©Inio Asano/Shogakukan/DeDeDeDe Committee
``Dead Dead Demon's Dededede Destruction Zensho'' Animation of Inio Asano's work
Summary of "Dead Dead Demon's Dededede Destruction Zensho One"
Koyama Kadode and Nakagawa Ouran, also known as "Ontan," live the high-spirited life of high school girls in Tokyo. Despite being busy with school and studying for exams, the two spend every night having fun playing online The Game. Above the city where they live, a gigantic "mothership" floats, which appeared from space on August 31, three years ago, and caused an unprecedented incident. On one night, when the extraordinary has blended into the ordinary, a tragedy befalls two close classmates. The two are devastated by the shock and sadness. Meanwhile, Ouran meets a mysterious boy who asks her, "Who are you?" At that moment, the memory of her past with Kadode, which she had completely forgotten, comes back to her mind in an instant!
Index
- A world built with realistic scenery
- One of the culminations of Inio Asano's work
- From macro to micro
- The skill of screenwriter Reiko Yoshida
- To turn a manga into an anime
A world built with realistic scenery
Manga artist Inio Asano has a huge stock of landscapes he has taken with a digital camera, which he converts into line drawings. By selecting and using these as backgrounds for his manga works, he has been able to create a realistic world for his works with a photo-realistic approach.

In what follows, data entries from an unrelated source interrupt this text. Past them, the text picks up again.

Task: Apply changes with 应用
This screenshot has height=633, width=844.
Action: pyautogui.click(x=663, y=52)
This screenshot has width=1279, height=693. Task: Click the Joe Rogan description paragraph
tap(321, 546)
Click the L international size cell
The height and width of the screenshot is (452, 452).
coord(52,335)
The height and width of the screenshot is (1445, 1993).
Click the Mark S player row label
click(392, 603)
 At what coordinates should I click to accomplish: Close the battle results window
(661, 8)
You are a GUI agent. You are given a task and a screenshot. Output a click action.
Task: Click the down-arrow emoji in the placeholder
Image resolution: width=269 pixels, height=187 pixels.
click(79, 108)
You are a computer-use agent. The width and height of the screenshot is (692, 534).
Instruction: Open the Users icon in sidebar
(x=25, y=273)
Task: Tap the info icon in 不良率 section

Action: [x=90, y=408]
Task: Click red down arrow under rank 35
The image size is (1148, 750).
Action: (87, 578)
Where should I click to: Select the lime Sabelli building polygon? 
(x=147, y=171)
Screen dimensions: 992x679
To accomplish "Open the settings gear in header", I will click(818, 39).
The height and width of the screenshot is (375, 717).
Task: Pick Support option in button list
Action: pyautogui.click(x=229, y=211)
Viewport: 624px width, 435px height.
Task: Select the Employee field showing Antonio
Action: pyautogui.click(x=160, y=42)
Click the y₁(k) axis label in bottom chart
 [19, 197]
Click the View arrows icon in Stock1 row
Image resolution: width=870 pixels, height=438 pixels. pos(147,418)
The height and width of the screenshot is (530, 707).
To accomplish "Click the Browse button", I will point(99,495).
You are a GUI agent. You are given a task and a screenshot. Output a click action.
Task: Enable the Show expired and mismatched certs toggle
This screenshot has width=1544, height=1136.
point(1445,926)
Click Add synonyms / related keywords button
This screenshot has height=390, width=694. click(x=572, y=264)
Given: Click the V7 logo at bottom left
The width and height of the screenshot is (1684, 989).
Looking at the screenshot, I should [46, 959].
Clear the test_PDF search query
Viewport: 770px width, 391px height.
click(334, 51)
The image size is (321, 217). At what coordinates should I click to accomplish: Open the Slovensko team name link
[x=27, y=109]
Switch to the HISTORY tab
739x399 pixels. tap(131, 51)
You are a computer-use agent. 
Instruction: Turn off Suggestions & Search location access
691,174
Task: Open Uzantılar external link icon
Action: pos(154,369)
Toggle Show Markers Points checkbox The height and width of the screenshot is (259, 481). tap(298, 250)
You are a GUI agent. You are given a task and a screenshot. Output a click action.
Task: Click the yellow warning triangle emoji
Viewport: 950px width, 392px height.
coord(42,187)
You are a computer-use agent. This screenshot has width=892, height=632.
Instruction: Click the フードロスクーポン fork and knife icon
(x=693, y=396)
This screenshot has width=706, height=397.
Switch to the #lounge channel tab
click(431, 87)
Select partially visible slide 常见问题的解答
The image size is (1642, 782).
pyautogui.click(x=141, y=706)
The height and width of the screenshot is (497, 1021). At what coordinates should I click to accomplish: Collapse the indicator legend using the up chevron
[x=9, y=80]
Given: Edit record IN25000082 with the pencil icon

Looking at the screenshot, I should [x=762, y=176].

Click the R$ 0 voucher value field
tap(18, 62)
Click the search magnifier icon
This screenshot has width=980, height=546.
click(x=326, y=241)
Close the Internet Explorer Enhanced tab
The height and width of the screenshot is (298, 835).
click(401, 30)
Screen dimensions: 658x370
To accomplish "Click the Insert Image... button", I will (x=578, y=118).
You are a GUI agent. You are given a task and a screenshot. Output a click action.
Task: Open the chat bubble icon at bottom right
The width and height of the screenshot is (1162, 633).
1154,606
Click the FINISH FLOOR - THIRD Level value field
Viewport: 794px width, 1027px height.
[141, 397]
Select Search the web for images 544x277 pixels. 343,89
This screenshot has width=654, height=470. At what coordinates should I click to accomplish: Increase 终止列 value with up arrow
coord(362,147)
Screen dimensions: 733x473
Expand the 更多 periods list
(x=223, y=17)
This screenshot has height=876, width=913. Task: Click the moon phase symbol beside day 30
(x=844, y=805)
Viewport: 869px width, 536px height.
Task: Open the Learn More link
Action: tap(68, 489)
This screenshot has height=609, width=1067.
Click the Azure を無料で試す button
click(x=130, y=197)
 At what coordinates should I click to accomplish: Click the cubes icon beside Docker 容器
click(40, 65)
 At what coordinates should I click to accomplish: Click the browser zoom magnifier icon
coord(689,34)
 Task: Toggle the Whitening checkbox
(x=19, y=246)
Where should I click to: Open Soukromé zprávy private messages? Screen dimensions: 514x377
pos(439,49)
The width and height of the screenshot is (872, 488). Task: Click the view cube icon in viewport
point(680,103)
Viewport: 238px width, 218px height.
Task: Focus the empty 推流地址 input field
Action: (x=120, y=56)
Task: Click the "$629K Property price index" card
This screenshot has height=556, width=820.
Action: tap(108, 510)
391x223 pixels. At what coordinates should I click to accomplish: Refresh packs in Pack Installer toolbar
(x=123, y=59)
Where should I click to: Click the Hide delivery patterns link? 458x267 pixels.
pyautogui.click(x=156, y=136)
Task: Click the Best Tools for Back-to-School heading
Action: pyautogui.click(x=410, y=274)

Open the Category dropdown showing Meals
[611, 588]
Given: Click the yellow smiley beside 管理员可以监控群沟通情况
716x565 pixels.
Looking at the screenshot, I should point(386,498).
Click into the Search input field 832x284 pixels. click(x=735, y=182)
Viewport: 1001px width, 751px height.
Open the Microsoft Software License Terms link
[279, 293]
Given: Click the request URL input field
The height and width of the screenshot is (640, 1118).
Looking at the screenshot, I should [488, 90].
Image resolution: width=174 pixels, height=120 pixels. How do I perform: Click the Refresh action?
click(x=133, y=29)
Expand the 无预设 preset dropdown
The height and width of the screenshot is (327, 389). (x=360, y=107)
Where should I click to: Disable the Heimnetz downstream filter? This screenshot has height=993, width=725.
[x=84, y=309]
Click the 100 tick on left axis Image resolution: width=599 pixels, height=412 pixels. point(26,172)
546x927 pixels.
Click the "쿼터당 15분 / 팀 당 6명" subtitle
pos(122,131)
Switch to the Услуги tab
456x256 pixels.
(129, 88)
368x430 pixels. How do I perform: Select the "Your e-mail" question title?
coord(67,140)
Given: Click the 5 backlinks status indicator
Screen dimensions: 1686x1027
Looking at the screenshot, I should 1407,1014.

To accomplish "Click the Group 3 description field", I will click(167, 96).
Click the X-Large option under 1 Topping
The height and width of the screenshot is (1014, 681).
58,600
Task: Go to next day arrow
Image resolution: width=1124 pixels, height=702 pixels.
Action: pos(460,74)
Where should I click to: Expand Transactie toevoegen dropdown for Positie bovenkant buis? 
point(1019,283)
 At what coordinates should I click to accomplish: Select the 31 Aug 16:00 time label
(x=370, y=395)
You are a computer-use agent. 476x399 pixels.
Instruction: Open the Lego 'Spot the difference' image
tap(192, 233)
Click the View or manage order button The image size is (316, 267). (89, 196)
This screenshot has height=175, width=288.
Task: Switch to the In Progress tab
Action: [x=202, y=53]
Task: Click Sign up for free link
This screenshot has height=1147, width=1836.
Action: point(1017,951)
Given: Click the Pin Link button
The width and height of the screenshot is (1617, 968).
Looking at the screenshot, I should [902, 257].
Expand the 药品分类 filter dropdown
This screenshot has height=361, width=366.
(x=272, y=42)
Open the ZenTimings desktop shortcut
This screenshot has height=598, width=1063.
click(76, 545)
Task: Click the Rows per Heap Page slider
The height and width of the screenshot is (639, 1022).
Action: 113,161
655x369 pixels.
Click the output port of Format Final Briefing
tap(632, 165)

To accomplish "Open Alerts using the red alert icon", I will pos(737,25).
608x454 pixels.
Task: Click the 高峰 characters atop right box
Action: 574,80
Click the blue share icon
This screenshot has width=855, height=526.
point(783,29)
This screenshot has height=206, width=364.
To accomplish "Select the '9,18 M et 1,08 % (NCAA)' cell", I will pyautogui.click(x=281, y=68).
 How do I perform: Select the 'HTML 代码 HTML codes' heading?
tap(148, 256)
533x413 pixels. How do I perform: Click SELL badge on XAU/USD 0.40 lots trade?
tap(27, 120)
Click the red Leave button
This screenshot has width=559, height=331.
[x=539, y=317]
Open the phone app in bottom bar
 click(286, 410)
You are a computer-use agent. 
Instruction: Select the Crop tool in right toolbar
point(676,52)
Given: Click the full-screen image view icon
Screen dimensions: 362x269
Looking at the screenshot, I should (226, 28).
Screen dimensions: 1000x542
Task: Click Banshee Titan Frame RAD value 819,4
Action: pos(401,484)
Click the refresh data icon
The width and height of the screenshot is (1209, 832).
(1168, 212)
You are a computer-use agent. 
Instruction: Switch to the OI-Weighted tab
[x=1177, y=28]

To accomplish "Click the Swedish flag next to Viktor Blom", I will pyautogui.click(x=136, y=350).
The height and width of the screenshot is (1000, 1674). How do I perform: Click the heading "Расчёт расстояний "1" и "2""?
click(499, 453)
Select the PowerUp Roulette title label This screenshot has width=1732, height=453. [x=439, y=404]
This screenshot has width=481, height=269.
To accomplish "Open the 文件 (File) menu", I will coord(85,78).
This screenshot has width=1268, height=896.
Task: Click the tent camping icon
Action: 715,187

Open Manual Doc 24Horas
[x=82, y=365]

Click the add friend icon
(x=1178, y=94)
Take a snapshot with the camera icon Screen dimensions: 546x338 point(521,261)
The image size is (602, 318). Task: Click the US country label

Nowadays, many manga artists and illustrators use pen tablets and image editing software to create their drawings digitally, but in the early 2000s when Asano Inio made this technique his own, it was still not mainstream. Manga artists who embraced new techniques had to go through a process of trial and error, incorporating them into their own work in a way that suited their own individual personalities.
"Dead Dead Demon's Dededede Destruction Zensho" © Inio Asano / Shogakukan / DeDeDeDe Committee
In the case of Asano Inio, his artistry, transformed by the introduction of digital technology, has shifted to the density of the image. The crowds in front of Shibuya Station. A room overflowing with objects. Residential areas and buildings seen from a high vantage point... Just as a photographer finds ideas and themes in "cutting out" just a small part of reality, for him the depiction of backgrounds and landscapes is in itself a distinctive form of self-expression, and gives the sense of a gaze into the daily lives of real people, as well as an extension into urban theory and social theory.
On the other hand, in a realistic world that is different from the charm of freehand, Inio Asano often places manga-like line-drawn characters. This is perhaps a kind of reaction to the manga expression that he has cultivated. "Goodnight Punpun," which mixes traced detailed backgrounds with cartoon-like characters, is a clear example of this ambivalence, and can also be said to be an attempt similar to typical Japanese anime, where the moving images and backgrounds have different tastes.